= Gavin F. Gardner =

Gavin Forrest Gardner (10 or 11 April 1848 – 20 March 1919) was a founder and longtime director of the Adelaide Stock Exchange.

==History==
Gardner was born in Birkenhead, England, to the (Independent Presbyterian) Rev. John Gardner and his wife Catherine Gardner née Forrest.
The Rev. Dr. Gardner, wife, servant and three children arrived in South Australia aboard Condor in March 1850 after accepting a call to take over the newly erected Chalmers Church (now Scots Church) on North Terrace, Adelaide, and served that congregation with distinction until 1868, when he accepted a call to Launceston Tasmania (which appointment got off to a bad start, then deteriorated and ended in bitter hostility).

Gardner was educated at J. L. Young's Adelaide Educational Institution and found employment in 1867 at the English, Scottish and Australian Bank (later ANZ), first at Adelaide, then at Port Darwin, and later at Mount Gambier.

He left the bank to go into business on his own account, and served as secretary to various companies. At the formation of the Adelaide Stock Exchange in 1887 he was one of the original 50 members, of which number only S. E. Beach, D. Fotheringham, A. F. Weaver, and S. Wills outlasted him. He had an office in the Royal Exchange building, 96 King William Street, from 1888 to 1917.

At that meeting he was appointed hon. secretary and treasurer pro tem under president Henry Bellingham, and in March 1889 he was elected to the committee under George Sydney Aldridge, which seat he retained for four years. In 1896 he severed his connection with the exchange, but purchased a seat again in 1911, and continued to be a member up to the time of his death.
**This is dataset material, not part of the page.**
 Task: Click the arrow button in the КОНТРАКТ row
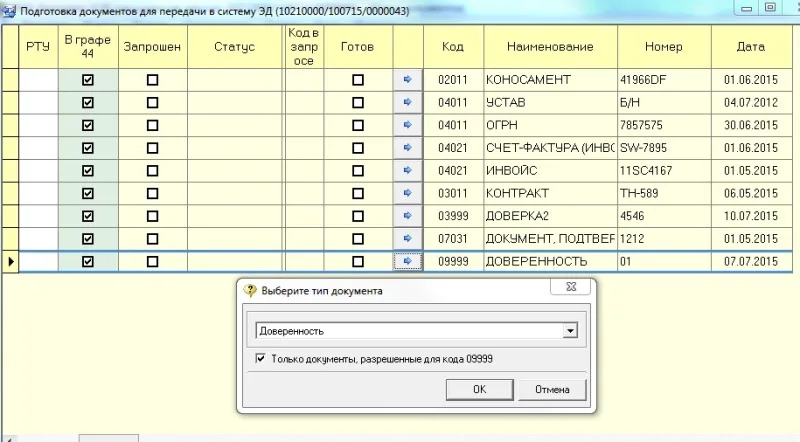(408, 193)
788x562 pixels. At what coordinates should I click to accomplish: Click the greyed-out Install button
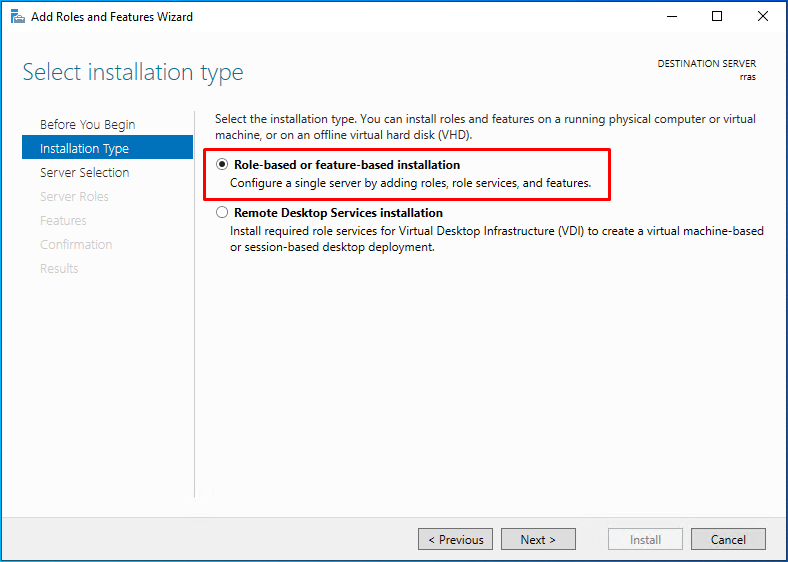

His close involvement with the minutiae of stock trading made him something of an authority, and his advice was frequently sought and freely given.

As a young man Gardner was a keen horseman, and in later years gardening was his chief recreation. He was a noted collector of fine china and works of art, on which he was considered an authority.
He died after a long illness at his home "Airlie" at 9 Trinity Street, College Park, South Australia. The Exchange suspended trading for a quarter of an hour as a mark of respect, and a letter of consolation sent to his widow by the president, Mr. W. B. Carr.

==Family==
Gavin Forrest Gardner married Mary Josephine Brown (1858–1923) in 1882. Their children were:
- George Gavin Forrest Gardner, Mus. Bac. (c. 1882 – 6 August 1953), organist and school master at St Peter's College
- Dr. John Forrest Gardner, M.B., B.S. (30 July 1890 – 5 August 1928) married Josephine Florey, M.B., B.S. on 17 February 1917. She was a daughter of Joseph Florey, lived in Melbourne
- Catherine Forrest Gardner (1883–1958) married Gordon Edward Sunter in 1909
- Edith Josephine Gardner (28 February 1885 – 1973) married Cuthbert Viner Smith in 1910
- Mary Beatrice Gardner (30 May 1887 – ) married John Eric McGlashan in 1915, lived in Adelaide
- Rita Elizabeth Gardner (6 April 1889 – 1972) married Keith McEwin in 1914, lived in Balaklava
- Ethel F. Gardner (1897–1976) married Keith Rogers Scarfe on 25 September 1919, lived in Adelaide
William Forrest Gardner, a noted surgeon, was a brother.